Another challenge to the FLA’s legitimacy is the fact that the FLA Board of Directors is made up of Non-Governmental Organizations, University Officials, and Industry Representatives, which currently include reps from Adidas, Nike, and Gildan, all infamously anti-worker rights corporations. This reinforces many worker-rights advocate concerns that this model is a conflict of interest; corporations are essentially monitoring themselves (in the words of a USASer, “It’s like McDonald’s nutritionists boasting about how healthy a Big Mac is”).

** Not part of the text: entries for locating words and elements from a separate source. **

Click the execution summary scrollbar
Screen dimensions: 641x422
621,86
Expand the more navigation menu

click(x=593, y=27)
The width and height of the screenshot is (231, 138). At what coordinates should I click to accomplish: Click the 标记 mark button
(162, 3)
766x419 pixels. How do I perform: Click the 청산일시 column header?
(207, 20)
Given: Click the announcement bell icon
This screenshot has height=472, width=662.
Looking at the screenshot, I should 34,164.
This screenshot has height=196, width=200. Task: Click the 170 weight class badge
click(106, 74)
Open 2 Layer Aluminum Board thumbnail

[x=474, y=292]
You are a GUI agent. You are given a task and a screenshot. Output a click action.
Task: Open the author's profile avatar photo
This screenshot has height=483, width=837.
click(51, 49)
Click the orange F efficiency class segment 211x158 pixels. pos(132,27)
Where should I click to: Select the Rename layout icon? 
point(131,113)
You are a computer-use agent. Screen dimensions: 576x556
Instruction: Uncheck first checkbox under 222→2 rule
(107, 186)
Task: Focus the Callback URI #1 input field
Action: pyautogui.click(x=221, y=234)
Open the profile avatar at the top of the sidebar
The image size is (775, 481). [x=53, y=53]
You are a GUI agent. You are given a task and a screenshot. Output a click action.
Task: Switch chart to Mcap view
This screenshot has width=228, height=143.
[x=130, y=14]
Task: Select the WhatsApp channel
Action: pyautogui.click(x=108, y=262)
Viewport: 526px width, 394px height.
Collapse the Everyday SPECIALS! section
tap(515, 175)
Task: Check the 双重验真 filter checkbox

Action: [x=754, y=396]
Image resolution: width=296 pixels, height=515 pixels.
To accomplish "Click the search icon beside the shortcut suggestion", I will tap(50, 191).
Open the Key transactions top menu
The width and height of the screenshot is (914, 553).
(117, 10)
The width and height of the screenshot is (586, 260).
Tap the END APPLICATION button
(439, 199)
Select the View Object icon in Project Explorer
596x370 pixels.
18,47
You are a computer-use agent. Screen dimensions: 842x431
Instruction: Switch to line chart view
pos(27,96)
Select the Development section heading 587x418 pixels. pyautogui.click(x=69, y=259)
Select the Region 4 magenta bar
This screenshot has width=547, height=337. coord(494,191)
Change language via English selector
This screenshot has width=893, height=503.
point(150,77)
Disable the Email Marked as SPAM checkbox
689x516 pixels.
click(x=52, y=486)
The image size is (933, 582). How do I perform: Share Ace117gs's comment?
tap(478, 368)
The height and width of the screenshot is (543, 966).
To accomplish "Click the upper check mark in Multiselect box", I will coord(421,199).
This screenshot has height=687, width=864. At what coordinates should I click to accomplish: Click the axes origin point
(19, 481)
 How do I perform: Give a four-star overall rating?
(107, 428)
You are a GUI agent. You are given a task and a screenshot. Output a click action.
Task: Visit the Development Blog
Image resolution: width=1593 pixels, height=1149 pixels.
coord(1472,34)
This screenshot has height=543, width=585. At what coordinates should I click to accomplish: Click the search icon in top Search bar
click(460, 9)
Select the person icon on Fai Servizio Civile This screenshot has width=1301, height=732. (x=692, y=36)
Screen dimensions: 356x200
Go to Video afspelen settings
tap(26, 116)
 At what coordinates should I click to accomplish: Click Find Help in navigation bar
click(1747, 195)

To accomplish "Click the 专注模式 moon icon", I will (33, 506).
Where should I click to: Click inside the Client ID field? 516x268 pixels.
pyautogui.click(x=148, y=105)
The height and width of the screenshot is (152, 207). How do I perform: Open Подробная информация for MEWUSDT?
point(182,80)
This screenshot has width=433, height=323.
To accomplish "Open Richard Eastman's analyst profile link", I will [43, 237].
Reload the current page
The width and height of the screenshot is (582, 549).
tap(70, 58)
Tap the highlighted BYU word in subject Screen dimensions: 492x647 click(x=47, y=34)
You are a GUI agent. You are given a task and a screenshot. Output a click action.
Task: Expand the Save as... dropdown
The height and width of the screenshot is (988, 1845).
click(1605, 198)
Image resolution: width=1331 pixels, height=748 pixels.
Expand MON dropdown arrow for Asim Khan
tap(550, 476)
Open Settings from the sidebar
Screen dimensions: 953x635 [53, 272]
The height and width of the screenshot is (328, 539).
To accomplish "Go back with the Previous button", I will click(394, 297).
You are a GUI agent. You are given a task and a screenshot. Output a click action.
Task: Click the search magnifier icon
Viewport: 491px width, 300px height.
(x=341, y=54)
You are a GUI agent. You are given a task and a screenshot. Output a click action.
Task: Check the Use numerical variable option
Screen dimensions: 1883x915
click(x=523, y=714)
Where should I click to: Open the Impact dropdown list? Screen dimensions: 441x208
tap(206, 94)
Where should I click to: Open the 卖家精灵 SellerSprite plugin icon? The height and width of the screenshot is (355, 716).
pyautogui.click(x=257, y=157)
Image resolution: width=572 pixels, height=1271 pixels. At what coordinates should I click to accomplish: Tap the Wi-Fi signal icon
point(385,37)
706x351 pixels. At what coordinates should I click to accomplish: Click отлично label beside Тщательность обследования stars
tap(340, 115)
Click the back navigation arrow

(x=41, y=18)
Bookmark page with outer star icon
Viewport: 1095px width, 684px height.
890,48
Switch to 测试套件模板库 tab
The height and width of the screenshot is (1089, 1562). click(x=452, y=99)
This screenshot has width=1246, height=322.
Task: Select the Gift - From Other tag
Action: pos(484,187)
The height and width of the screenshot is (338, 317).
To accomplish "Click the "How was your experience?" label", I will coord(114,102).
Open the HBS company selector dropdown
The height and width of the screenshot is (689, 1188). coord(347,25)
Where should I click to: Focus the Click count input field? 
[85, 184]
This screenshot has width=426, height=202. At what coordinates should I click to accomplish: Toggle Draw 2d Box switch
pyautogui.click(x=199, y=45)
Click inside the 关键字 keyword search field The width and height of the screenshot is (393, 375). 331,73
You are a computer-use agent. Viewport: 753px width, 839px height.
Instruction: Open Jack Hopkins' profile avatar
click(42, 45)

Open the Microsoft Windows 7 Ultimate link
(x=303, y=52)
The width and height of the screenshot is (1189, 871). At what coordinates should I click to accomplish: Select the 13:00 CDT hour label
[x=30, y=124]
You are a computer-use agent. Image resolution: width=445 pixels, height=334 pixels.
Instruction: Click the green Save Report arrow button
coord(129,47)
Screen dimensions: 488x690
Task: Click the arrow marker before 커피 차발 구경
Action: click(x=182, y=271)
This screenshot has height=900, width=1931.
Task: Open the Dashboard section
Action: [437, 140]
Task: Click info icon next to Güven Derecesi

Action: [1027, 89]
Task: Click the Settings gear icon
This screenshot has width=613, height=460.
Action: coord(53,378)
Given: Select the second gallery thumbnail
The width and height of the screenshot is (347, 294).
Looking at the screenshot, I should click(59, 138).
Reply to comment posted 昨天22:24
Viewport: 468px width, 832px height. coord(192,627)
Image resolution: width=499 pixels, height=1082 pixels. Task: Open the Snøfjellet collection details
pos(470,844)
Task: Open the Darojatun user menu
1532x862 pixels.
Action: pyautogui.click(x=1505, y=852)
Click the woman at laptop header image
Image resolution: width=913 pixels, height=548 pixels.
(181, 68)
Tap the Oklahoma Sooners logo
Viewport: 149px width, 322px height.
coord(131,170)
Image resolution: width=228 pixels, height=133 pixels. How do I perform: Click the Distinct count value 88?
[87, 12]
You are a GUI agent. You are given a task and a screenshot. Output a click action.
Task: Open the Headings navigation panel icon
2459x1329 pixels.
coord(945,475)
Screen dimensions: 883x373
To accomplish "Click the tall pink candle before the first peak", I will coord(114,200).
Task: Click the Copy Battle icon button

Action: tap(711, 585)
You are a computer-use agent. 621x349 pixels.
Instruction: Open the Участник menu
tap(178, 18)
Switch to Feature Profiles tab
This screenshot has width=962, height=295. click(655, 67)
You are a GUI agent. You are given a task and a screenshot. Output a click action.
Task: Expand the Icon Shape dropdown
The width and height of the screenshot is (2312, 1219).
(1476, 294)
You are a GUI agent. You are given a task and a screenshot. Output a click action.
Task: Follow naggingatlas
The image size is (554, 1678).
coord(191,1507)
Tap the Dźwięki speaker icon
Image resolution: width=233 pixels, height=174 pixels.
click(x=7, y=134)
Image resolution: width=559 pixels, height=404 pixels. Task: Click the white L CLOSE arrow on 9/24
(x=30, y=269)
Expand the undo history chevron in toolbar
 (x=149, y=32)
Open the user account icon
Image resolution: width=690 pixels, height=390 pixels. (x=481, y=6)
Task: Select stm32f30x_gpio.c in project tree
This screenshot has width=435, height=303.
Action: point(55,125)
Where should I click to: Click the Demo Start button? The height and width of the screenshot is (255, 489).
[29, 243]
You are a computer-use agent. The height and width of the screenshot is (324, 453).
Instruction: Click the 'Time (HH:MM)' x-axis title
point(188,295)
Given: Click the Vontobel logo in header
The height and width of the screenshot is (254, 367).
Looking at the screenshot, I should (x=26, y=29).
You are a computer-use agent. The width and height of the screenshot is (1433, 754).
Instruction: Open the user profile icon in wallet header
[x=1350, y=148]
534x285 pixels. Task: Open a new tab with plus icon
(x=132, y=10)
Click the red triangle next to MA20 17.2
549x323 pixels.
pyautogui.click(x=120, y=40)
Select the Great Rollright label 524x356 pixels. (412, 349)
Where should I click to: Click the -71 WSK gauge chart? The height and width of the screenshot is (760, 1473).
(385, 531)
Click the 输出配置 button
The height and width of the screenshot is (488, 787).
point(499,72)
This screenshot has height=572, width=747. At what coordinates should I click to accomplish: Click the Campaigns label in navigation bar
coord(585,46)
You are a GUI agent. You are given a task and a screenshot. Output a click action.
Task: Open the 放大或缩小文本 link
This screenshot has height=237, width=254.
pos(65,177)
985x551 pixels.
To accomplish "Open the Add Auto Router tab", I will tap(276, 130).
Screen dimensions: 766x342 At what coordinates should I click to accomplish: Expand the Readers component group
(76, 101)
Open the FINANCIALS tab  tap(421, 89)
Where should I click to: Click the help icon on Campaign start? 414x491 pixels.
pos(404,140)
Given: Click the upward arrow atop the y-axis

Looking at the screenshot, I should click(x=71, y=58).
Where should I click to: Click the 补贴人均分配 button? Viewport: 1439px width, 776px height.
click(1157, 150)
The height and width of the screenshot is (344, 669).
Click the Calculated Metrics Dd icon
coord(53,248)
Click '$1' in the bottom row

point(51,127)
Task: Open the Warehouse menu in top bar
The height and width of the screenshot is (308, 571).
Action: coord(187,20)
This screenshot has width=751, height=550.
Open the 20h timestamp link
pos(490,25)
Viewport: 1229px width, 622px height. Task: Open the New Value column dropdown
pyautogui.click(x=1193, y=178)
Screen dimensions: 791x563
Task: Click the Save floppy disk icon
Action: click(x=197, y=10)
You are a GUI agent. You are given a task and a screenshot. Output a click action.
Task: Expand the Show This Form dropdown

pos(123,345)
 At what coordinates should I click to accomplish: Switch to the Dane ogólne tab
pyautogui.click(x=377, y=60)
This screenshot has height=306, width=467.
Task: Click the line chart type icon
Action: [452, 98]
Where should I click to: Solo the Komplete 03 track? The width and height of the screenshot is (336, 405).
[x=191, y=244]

While the FLA’s principal function should be monitoring and reporting working conditions in factories, the organization has always treated its factory cases not as serious worker rights abuses, but as corporate PR problems. Unlike the WRC, the FLA also lacks a history of allowing the students of its affiliate universities a meaningful role in the process, choosing to ignore student demands and to work exclusively with corporations, choice university administrators, and NGOs.

Since its creation, USAS, as well as numerous other worker rights organizations have been extremely critical of the FLA. In fact, the only union member of its governing board – UNITE – quit the organization more than five years ago in protest of the FLA’s policies. In response to the FLA’s corporate cover ups, USAS and our allies created an independent sweatshop investigatory organization, the Worker Rights Consortium, which is truly independent of corporate interests and has a decade-long track record of exposing sweatshop abuse.